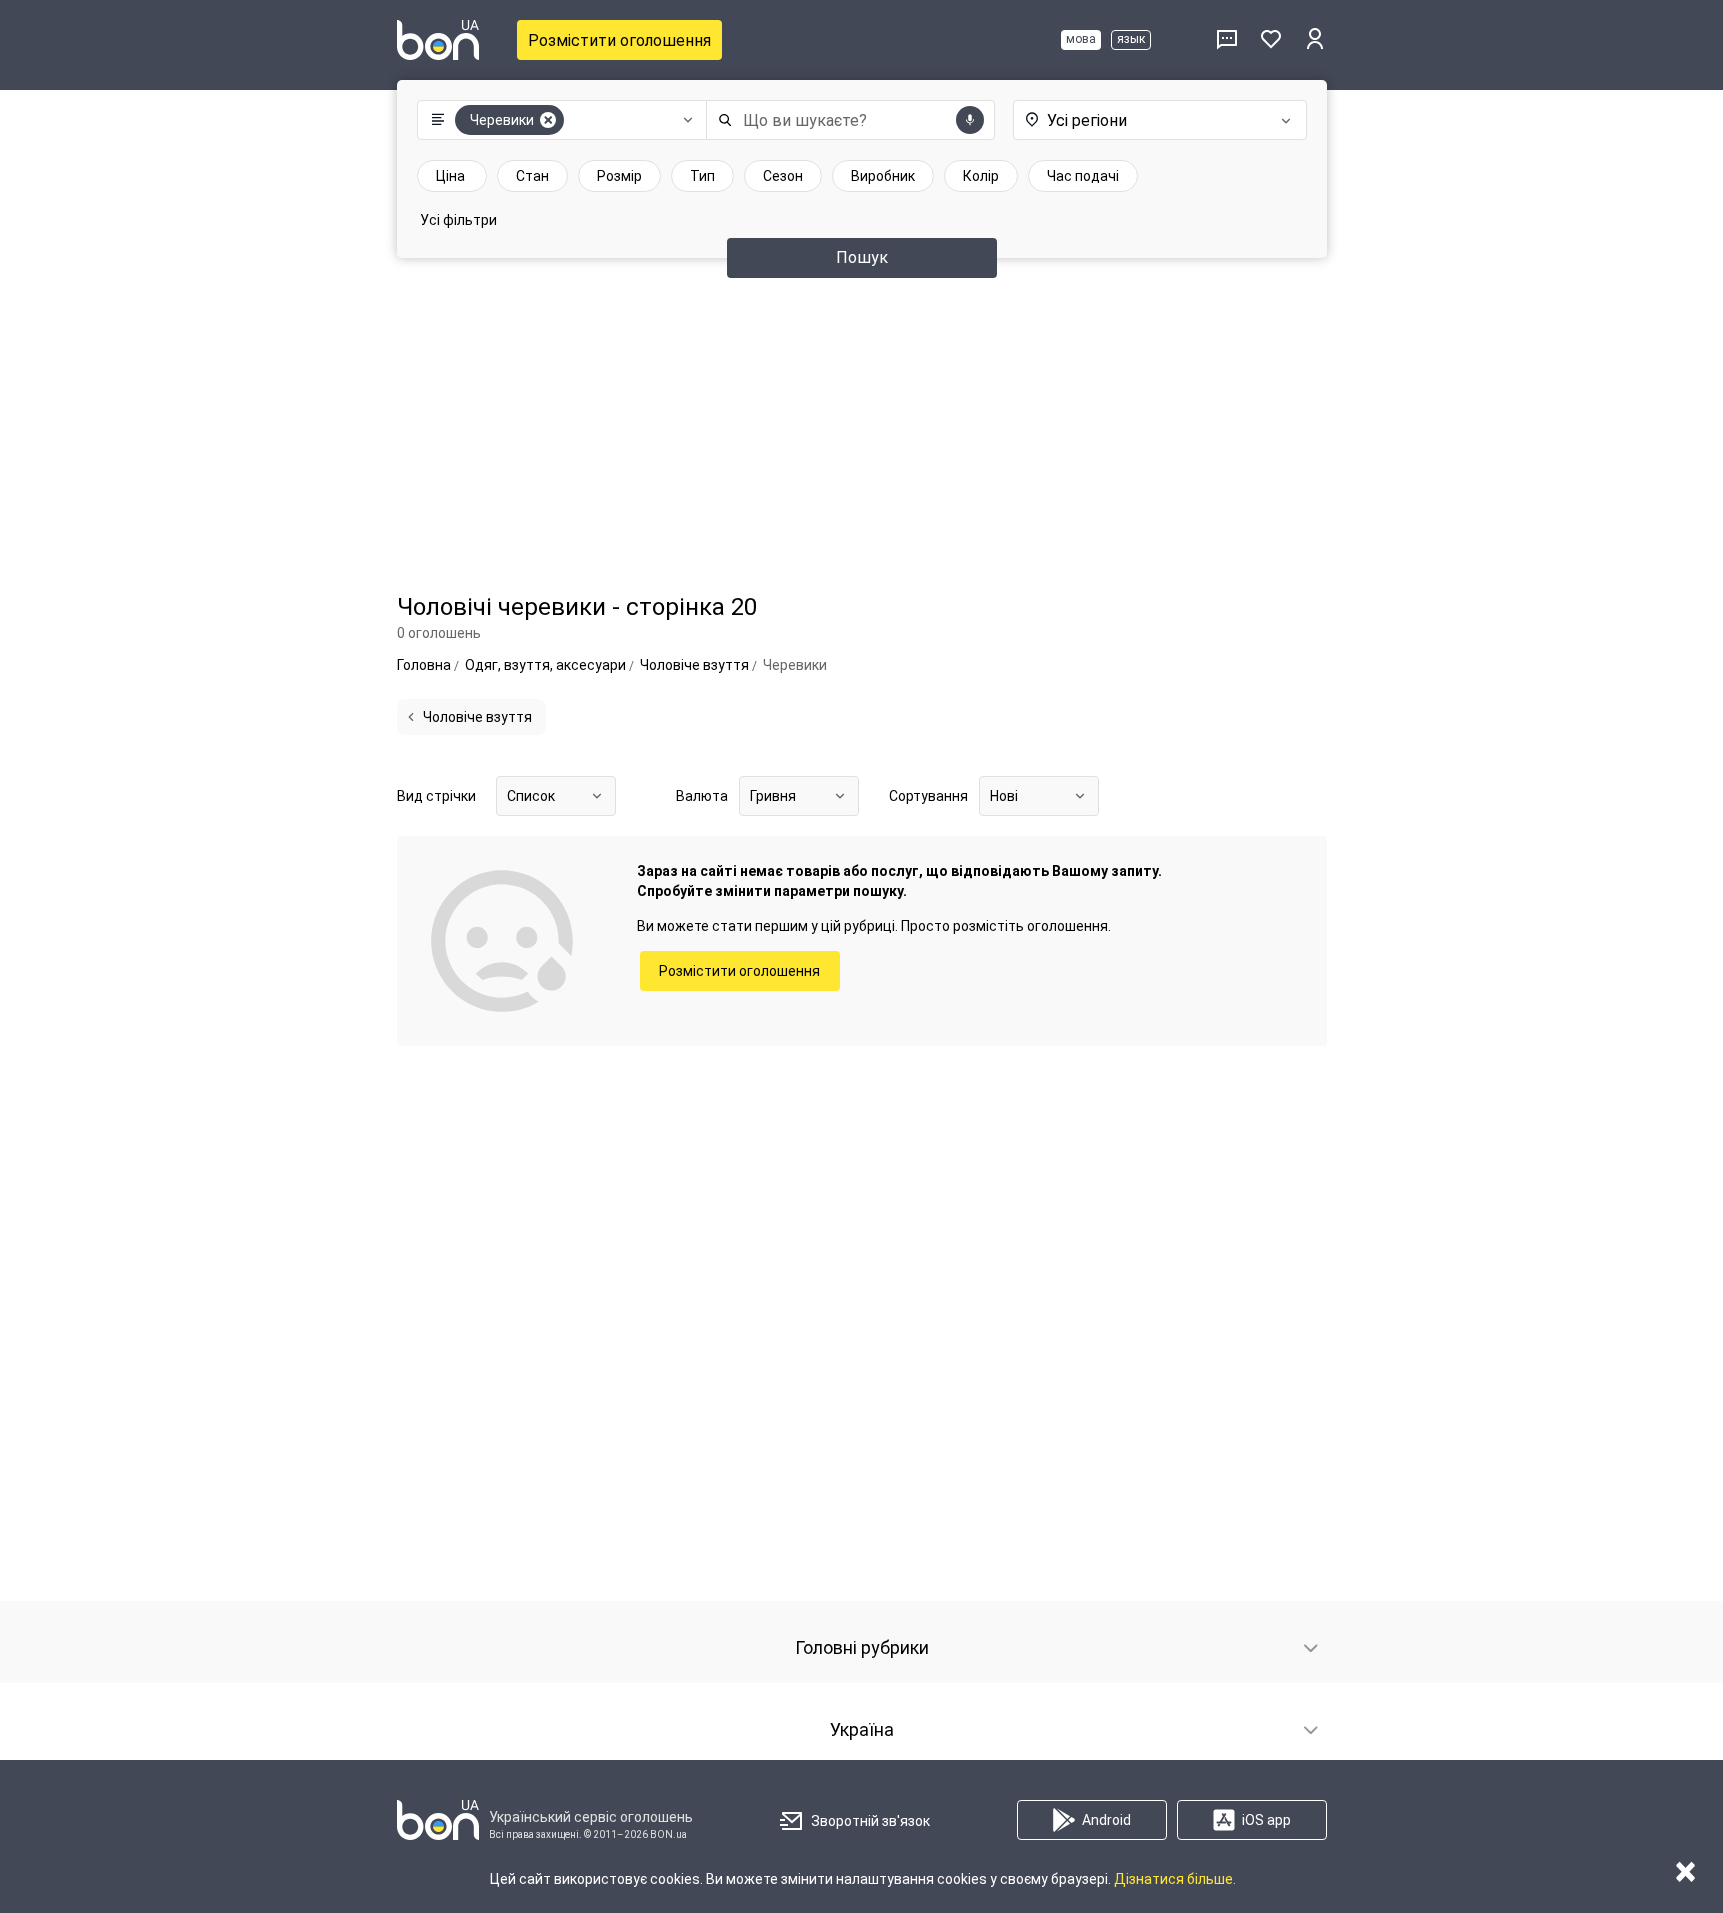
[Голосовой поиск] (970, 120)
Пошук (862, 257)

==

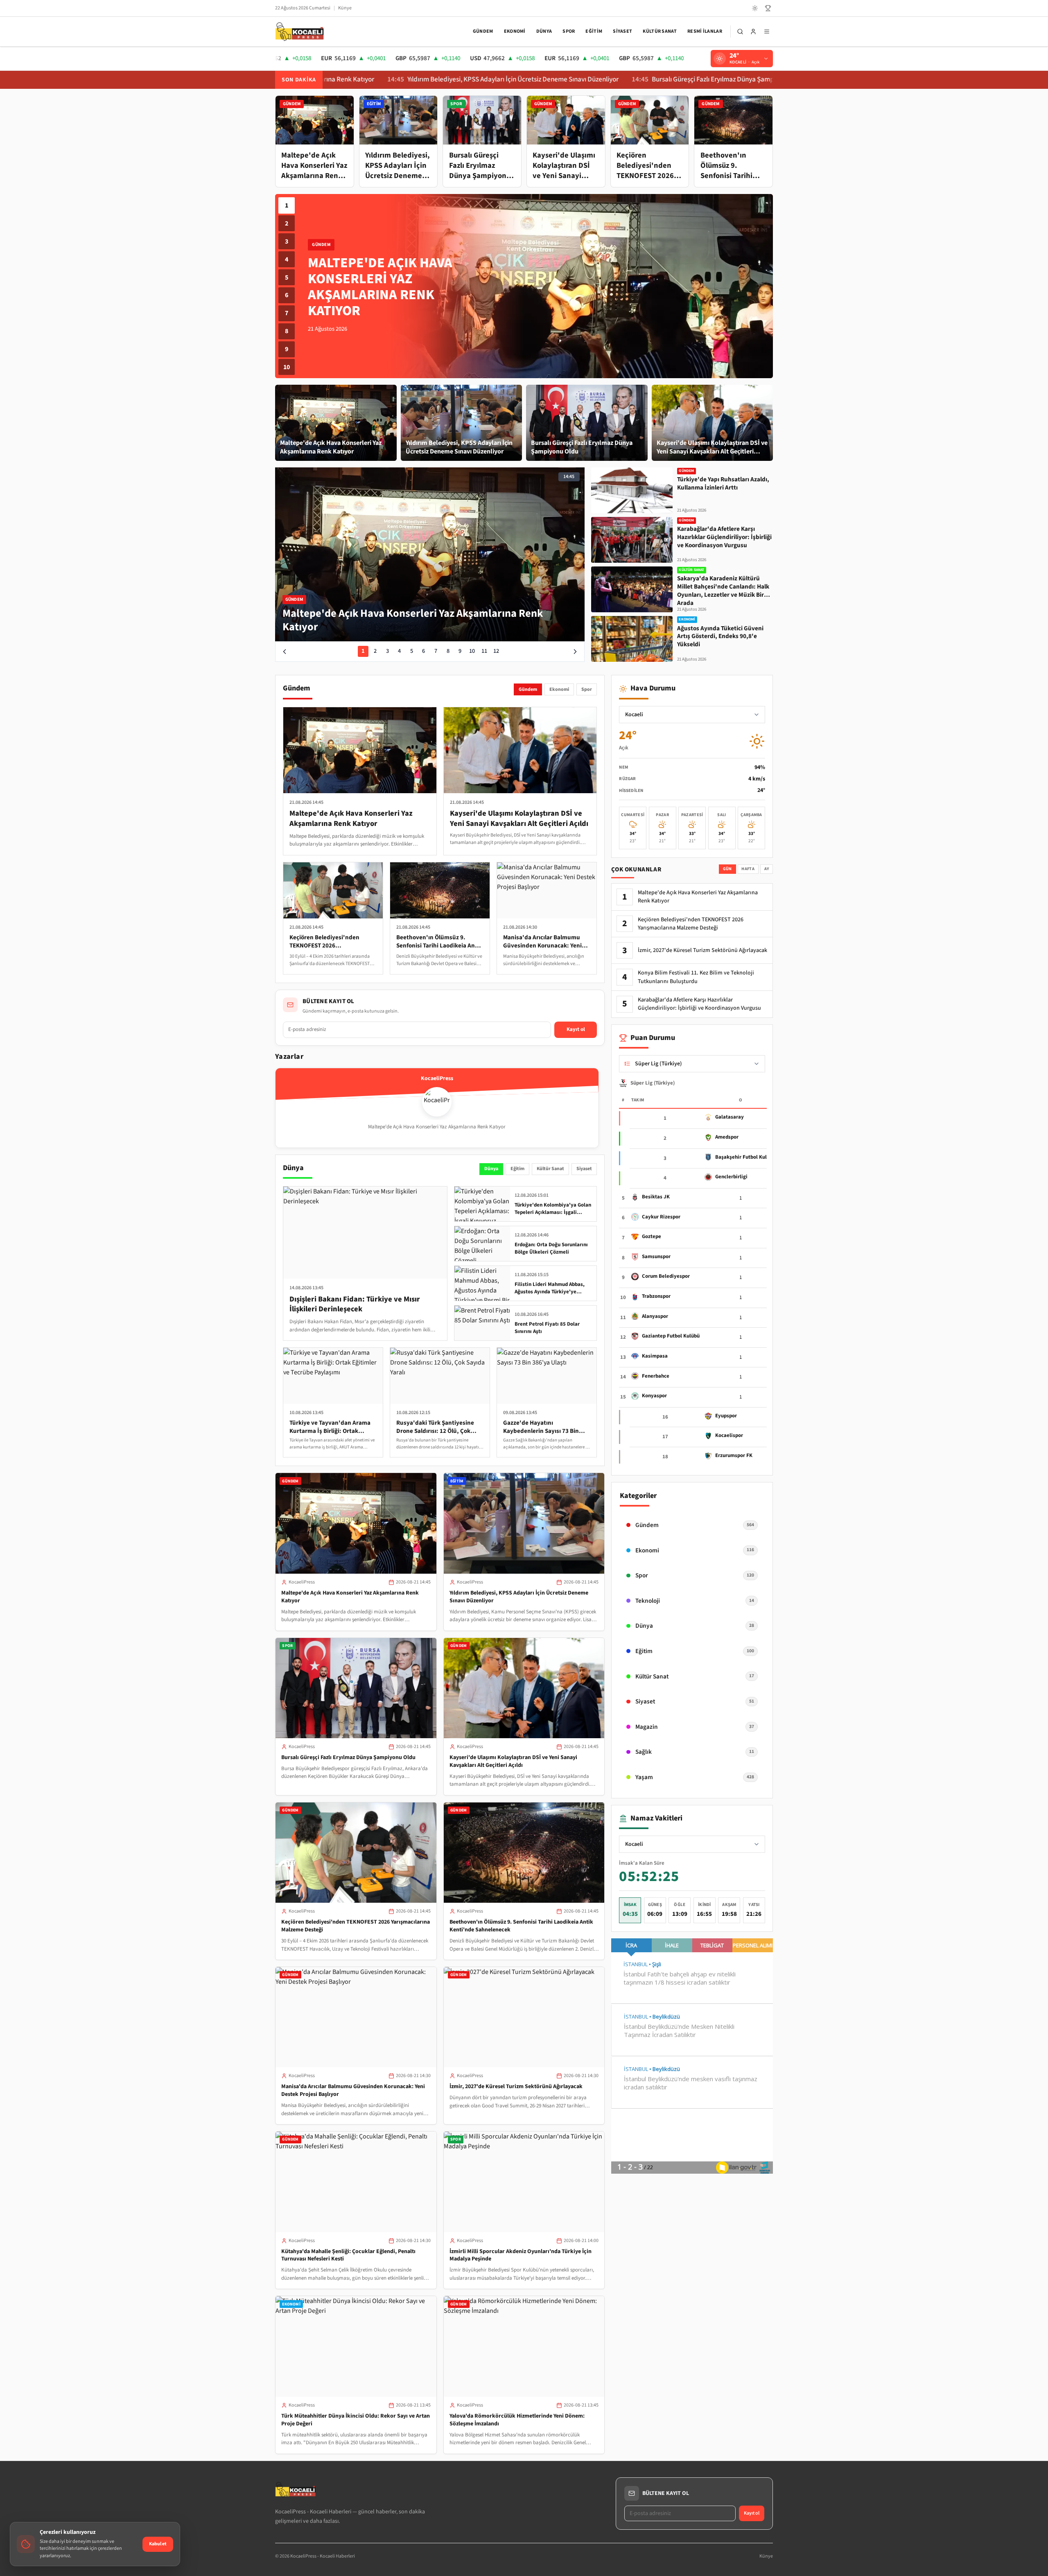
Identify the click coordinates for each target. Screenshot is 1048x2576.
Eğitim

==

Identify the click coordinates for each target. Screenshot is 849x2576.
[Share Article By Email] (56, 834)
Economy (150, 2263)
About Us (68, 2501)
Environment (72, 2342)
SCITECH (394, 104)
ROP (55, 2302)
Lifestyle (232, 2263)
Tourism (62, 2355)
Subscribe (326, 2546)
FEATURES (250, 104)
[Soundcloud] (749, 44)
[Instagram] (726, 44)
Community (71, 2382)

» Problem description
Each line containing the word "target" must be pulled from the listing and copied.

» Response to this task
Identify the click coordinates for each target. Screenshot is 1048x2576.
Identify the click coordinates for each target. Screenshot is 849x2576.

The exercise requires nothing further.